Set task 1
Answer these from the boating forum thread below, one line each, marked to match:
(a) How does Ernest say wave height is measured?
(b) Which website did bigfishtx check before agreeing?
(c) What damage resulted from the Matagorda Bay crossing on the Lapse Of Reason trip?
Set task 2
Please duplicate the boating forum thread below from "## ATX 4x4 (Jun" up to and including "caffishis dat way.".
Set task 3
Write the next part of the boating forum thread below, picking up right after its final line.

Selected text
================
Last year during the Lapse Of Reason trip we ran through some pretty snotty slop crossing Matagorda Bay - East Bay was a mess when we got there and it was pretty much every boat for themselves. That crossing in those conditions resulted in a 2 snapped trolling motor mounts and a broken T-Top that was about to take the console with it!


----------



## Ernest (May 21, 2004)

Wave height is measured trough to crest. Not crest to sea level.


----------



## Empty Pockets CC (Feb 18, 2009)

4' "chop" is ridiculous. In that kind of sea you better have a life jacket on and be ready to abandon ship in a bay boat. Either that or you need to stop drinking after the second wade. Baffin does dish out some rough stuff around center rocks with a northeaster blowing about 30 but 4' chop?! I need to go get my rubber boots on...and it's not because of the water level in here...


----------



## Reynolds4 (Jan 18, 2010)

How do y'all keep your croaker alive in 4' chop, mine keep dying :headknock


----------



## ATX 4x4 (Jun 25, 2011)

Reynolds4 said:


> How do y'all keep your croaker alive in 4' chop, mine keep dying :headknock


I buys 'em dead. I catches me sum mo caffishis dat way.


----------



## bigfishtx (Jul 17, 2007)

Ernest said:


> Wave height is measured trough to crest. Not crest to sea level.


You sure? I have always been told differently


----------



## bigfishtx (Jul 17, 2007)

OK looked it up on Noaa Website it is trough to crest.

Whatever the case, I doubt any 'bay boat" can run safely as much speed in a four foot chop. So I do want to witness this crazy shoot out. :brew2:


----------



## goodwood (Mar 30, 2009)

Wow thats right. Its trough to crest. I dunno where i got the idea of measuring waterline to crest. Ok my previous wave height references need to be doubled.


----------



## Smackdaddy53 (Nov 4, 2011)
================
Raw data
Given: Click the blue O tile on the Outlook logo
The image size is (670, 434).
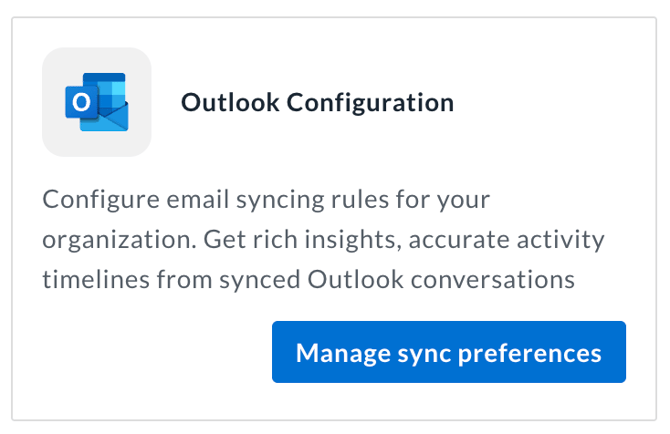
================
Answer 1
(a) Trough to crest, not crest to sea level.
(b) The NOAA website.
(c) Two snapped trolling motor mounts and a broken T-Top.

Answer 2
## ATX 4x4 (Jun 25, 2011)

Reynolds4 said:


> How do y'all keep your croaker alive in 4' chop, mine keep dying :headknock


I buys 'em dead. I catches me sum mo caffishis dat way.

Answer 3
Reynolds4 said:


> How do y'all keep your croaker alive in 4' chop, mine keep dying :headknock


Oxygen and a padded livewell

http://www.fishingscout.com/anglers/SmackDaddy


----------



## ReelWork (May 21, 2004)

As do mine... Also puts into perpective just how wrong the NOAA forecasts are as well. 1-2 feet my arse!


----------



## yellowskeeter (Jul 18, 2008)

regardless, I will NOT be participaiting!


----------



## fattyflattie (May 20, 2008)

When did everyone finally learn how to accurately measure wave heights? Next is wind speed. I remember looking up data off of a buoy offshore SPI and there only being 2-3 days out of a year with 30 mph sustained winds for more than either an hour or three hours, however it was measured. Even at 25 mph was something like 8 times in a year. Used to take a cheap anemometer with us to the coast for grins, you'd be suprised how strong a 22-25 mph gust is, what I used to call 30+. 

And I agree with Reelwork, sometimes there is no substitute for length and power. I've been in solid 2's in Aransas and West Matty too many times, and even in a boat that I think is great in the chop it still isn't something that's fun. There is something to be said for getting up 50+ or so in the chop (not 4's) to where it smooths out and you are just spanning them, but just so tiring on your mind. Exhausting.


----------



## Kyle 1974 (May 10, 2006)

spring time is here! windy days... bring on the threads!!!

LOL


----------



## yellowskeeter (Jul 18, 2008)

Just join us on LOR. Nuff said!


----------



## texasislandboy (Apr 28, 2012)

I wish I could make that LOA trip but I may just end up meeting you guys up at rockport.


----------



## Newbomb Turk (Sep 16, 2005)

Reynolds4 said:


> How do y'all keep your croaker alive in 4' chop, mine keep dying :headknock


Gyro stabilized livewell..


----------



## SoberBrent (Jun 17, 2013)

I call dibbs on last place!


----------



## gunsmoke11 (Apr 30, 2012)

Levi said:


> I've proven the Haynie LS in 20 different tournaments... Pretty sad when the big bay boats are slowing down to keep from going airborn and I'm digging the nose in and giving her more juice... That said the HO won't be beat in rough water... Once again, proven in the worst conditions possible


Levi ill run you heck lets do it on a true 6 footer day! But we need to leave from a protected ramp about 150 yards long lol


----------



## whistlingdixie (Jul 28, 2008)

I think this would be so awesome to do because so many people would tear the **** out of their boats just to say they own the best. No offense to half the guys on 2 cool but I firmly believe the driver makes up about 75% of how a boat performs.


----------



## gunsmoke11 (Apr 30, 2012)

I already won


----------



## [email protected] (Jun 25, 2005)

whistlingdixie said:


> I think this would be so awesome to do because so many people would tear the **** out of their boats just to say they own the best. No offense to half the guys on 2 cool but I firmly believe the driver makes up about 75% of how a boat performs.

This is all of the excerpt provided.